Un argument écologique vient s’ajouter à la campagne de promotion du thon. D’après les pécheurs, les stocks de thons sont moins menacés que celui d’autres poissons comme par exemple le bourgeois qu’ils disent risque de disparaitre dans dix ans, même si en même temps, ils pensent qu’avec des bateaux de capacité de trois mille tonnes contre trois cent il y a trente ans, les sociétés étrangères en prennent un peu trop. Ils expliquent aussi que le thon reproduit beaucoup plus vite que les poissons de fond et les espèces pélagiques. Dans ce sens, la SFA souhaite que l’idée et la méthode soient reprises par les pécheurs traditionnels.

Mais au dessus de tout, l’argument économique. Déjà ça va créer de l’emploi. Les initiateurs de cette promotion pensent aussi que logiquement, si les palangriers pêchent plus de thon à un coût d’opération bien meilleur par rapport aux thoniers, le produit brut autant que comme valeur ajoutée sera vendu à meilleur prix au marché et dans les poissonneries. En plus il sera plus disponible au restaurant des hôtels tout en augmentant la qualité de leur carte de menu. Les retombés du tourisme pourront donc être énormes. Si tout ceci est difficile à comprendre, les pêcheurs résument que le prix du thon est déjà beaucoup plus abordable que beaucoup d’autres espèces prisées.
Le rêve de l’Association ‘Hook and Line Fishermen’ est de voir plus de bateau et de pêcheurs dans ce type de pèche, et que son produit, un thon frais de qualité, soit plus largement vendu et consommé.
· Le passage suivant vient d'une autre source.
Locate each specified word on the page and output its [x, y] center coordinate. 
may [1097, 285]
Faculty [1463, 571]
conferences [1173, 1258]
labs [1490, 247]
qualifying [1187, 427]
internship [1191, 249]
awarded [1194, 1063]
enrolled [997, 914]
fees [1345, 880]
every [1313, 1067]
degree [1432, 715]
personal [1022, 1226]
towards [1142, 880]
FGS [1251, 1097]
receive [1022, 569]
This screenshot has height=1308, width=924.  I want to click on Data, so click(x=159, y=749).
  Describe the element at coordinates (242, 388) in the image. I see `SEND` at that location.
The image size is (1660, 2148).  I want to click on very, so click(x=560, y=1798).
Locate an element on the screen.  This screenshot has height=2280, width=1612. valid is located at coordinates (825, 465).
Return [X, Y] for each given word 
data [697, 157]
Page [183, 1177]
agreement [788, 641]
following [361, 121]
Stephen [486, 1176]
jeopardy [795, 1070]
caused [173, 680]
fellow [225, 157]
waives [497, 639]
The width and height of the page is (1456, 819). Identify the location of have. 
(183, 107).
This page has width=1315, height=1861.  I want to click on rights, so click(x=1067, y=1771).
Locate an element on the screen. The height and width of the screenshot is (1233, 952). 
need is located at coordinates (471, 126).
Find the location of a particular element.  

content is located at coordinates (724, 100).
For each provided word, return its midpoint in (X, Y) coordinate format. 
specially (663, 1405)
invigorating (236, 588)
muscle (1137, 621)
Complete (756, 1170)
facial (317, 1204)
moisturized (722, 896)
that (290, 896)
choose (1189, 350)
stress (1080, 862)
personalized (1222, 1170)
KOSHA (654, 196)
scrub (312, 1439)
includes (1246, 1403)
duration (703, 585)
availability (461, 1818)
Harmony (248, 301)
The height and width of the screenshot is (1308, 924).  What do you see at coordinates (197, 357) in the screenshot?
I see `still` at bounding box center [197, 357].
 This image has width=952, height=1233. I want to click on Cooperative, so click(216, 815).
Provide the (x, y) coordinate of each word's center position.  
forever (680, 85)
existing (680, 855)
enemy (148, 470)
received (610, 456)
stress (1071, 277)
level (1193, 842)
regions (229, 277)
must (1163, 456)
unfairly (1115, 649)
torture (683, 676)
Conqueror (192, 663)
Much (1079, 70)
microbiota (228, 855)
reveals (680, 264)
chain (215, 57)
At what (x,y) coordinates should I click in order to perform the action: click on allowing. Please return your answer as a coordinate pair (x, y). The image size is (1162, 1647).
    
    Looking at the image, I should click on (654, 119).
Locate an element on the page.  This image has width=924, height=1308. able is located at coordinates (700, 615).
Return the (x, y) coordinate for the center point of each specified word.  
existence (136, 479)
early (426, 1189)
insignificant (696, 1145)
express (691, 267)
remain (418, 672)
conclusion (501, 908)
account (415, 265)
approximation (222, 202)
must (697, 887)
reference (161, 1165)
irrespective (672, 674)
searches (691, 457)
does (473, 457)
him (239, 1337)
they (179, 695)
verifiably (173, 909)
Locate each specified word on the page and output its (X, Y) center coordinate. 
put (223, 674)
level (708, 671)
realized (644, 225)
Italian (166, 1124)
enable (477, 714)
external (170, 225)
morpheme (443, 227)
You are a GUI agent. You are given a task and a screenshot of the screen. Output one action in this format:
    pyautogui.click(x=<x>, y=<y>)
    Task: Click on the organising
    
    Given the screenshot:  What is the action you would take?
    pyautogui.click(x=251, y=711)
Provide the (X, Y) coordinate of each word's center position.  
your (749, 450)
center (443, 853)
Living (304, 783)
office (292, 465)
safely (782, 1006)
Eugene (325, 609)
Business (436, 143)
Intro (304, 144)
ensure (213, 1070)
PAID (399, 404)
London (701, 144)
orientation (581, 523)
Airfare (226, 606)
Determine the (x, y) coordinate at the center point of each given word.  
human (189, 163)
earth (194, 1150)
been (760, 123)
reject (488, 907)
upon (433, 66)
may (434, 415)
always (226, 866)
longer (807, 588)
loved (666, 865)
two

Elle souhaite que le gouvernement vienne davantage à l’aide des propriétaires de bateaux par le biais de concession, dans la même façon que les gouvernements européens subventionnent leurs thoniers.

Et pour digérer tout le thon qu’on a pris, comme dessert, M. Hoareau nous livre sa confiance pour l’avenir :

« On aimerait que quand on parle de thon seychellois on parle de thon fraîchement préparé et moins de thon en boîte. Si le projet est réussi, nous comptons dans un futur proche passer à l’ételis et au job jaune avant d’autres poissons. Nous voulons proposer quelque chose de concret aux jeunes générations. Il y a eu trop d’échecs dans le secteur. Il faut que cette fois-ci on réussisse pour la postérité. »

Si le défi à relever semble être difficile car comme le fait remarquer les pêcheurs, même la majorité de leurs collègues ne comprennent pas ce qu’ils veulent faire et veulent rester dans leur cocon traditionnel, l’association a déjà remporté un premier succès, car à l’issue du dîner au thon, l’Hôtel Ephelia a bien accueilli leur idée en proposant un projet cent pourcent seychellois où le thon sera acheté aux palangriers et proposé aux clients aux côtés d’autres produits locaux comme des légumes et des fruits.

Pour savoir ce que c’est qu’une terrine, un tartare, un carpaccio, un onigri, une verrine un clafoutis de thon, n’hésitez pas à vous joindre à la campagne de promotion du thon menée par les armateurs de palangriers et les pêcheurs en vous rendant à une de leurs prochaines manifestations. Car à part Ephelia, l’association compte étendre ses activités à d’autres hôtels. Une manifestation encore plus grande est prévue pour l’année prochaine à l’occasion des trente ans de la SFA.